Ela sorriu e contou-nos sua história. Enquanto eu digitava a senha do cartão e meu amigo riscava com o garfo o resto do creme no prato, Nathália disse que era casada, mas encontrou o seu outro amor na cozinha de um restaurante onde trabalhavam juntos.
Ambos eram casados. E se amaram.
Eu via brilho em seus olhos quando disse que estava reformando o apartamento ‘do nosso jeito’ e quando contou toda a trajetória que teve que percorrer para se separar de seu antigo marido para amar outro que conheceu entre os pratos. Ela se separou. O dos pratos também e agora estão juntos, com expedientes trocados e os corações andando juntos.
Ouvíamos atentamente sua história, até ela encerrar o atrito da noite parecendo ter ouvido toda a nossa conversa desde as nove.
- O amor é simples, disse. E depois sorriu.

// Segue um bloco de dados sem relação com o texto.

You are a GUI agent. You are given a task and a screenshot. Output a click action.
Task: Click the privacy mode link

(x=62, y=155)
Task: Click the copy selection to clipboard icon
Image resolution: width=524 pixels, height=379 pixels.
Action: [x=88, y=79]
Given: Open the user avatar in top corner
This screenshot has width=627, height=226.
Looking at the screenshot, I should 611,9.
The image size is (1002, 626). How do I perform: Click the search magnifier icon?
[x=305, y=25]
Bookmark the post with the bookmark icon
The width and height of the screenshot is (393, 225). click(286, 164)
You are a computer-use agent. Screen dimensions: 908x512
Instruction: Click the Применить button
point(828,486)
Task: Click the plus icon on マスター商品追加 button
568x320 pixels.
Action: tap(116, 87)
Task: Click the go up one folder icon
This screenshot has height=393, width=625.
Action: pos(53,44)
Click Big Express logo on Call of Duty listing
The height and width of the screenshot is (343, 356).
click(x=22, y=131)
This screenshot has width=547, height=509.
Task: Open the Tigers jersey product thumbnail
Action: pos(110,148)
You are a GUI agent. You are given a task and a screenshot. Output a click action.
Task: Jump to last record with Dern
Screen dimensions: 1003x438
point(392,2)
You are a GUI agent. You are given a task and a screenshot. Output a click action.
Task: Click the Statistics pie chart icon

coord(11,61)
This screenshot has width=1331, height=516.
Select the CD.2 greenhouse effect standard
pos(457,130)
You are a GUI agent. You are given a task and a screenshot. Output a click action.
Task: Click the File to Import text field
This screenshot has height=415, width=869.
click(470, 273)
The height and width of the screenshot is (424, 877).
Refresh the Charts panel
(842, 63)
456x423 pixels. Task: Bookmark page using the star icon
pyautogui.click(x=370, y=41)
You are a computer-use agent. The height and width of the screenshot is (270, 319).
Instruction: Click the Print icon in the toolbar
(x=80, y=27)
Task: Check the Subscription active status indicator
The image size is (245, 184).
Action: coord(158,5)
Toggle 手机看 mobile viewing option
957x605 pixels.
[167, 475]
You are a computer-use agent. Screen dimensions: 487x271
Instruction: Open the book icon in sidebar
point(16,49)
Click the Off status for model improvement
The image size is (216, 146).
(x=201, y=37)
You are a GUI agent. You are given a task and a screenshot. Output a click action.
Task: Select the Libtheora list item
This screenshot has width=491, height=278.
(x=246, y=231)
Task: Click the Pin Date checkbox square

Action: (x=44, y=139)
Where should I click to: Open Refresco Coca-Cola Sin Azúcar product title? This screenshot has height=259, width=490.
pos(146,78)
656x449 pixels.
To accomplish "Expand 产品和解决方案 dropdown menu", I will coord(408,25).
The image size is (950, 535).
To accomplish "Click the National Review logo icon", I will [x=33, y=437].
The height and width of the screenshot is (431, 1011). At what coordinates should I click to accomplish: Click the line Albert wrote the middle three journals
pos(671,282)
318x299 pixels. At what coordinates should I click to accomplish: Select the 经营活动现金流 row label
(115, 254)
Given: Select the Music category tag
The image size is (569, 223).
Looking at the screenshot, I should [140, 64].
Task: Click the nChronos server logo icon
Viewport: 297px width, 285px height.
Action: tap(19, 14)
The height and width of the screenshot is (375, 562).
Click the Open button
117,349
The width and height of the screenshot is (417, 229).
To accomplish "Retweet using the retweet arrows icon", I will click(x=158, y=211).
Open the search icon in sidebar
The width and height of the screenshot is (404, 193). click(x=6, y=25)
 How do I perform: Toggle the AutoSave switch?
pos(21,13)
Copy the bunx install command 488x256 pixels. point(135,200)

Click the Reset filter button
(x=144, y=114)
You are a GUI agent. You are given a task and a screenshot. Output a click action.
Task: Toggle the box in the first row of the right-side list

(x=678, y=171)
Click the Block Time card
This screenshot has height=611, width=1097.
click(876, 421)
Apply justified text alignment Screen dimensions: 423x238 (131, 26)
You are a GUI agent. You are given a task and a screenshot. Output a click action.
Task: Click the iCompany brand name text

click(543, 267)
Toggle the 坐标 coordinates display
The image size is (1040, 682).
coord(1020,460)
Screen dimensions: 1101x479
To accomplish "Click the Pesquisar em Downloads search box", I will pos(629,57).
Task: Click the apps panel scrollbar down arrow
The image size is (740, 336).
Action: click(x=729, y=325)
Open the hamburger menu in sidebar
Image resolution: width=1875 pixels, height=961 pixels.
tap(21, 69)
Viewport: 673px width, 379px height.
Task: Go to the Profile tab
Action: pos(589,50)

domingo, 1 de janeiro de 2012

Muda


O ano, às vezes, muda antes. Bem antes.
Em tempos que termina-se a universidade ou se encontra um novo amor nessas baladas literárias feitas no fim de novembro, o ano pode ter terminado e a gente nem assim ter percebido.
Era início de dezembro, há dois anos, quando liguei a tevê móvel no trabalho e encontrei uma música, tocando às seis da manhã. Tilintava acordes doces, um lalalá de alegria e uma nova alma oferecida naquele momento.
"quando a chuva caiu, eu me molhei nela"
Duas semanas depois, veio uma ilusão feliz, interessante em alma, que me mostrou que a vida muda previamente sem prescedentes nem avisos; e sem esses fogos barulhentos com mais obrigação que alegria.
Assim como pode mudar antes, pode segurar algumas dores permanentes. Ela é senhora, não nossas ceias.
Confessamos que as festas quase sempre são desesperadas, repletas de anseios de alegria e brigas enrustidas. Isso não nos interessa.
Bem antes do tempo final, caiu uma chuva. Para purificar-nos. Vinha das calhas sujas do telhado, debandava pelas valas, despretensiosa de vaidade. Vinha do céu, para anunciar antes que a vida muda quando bem entende.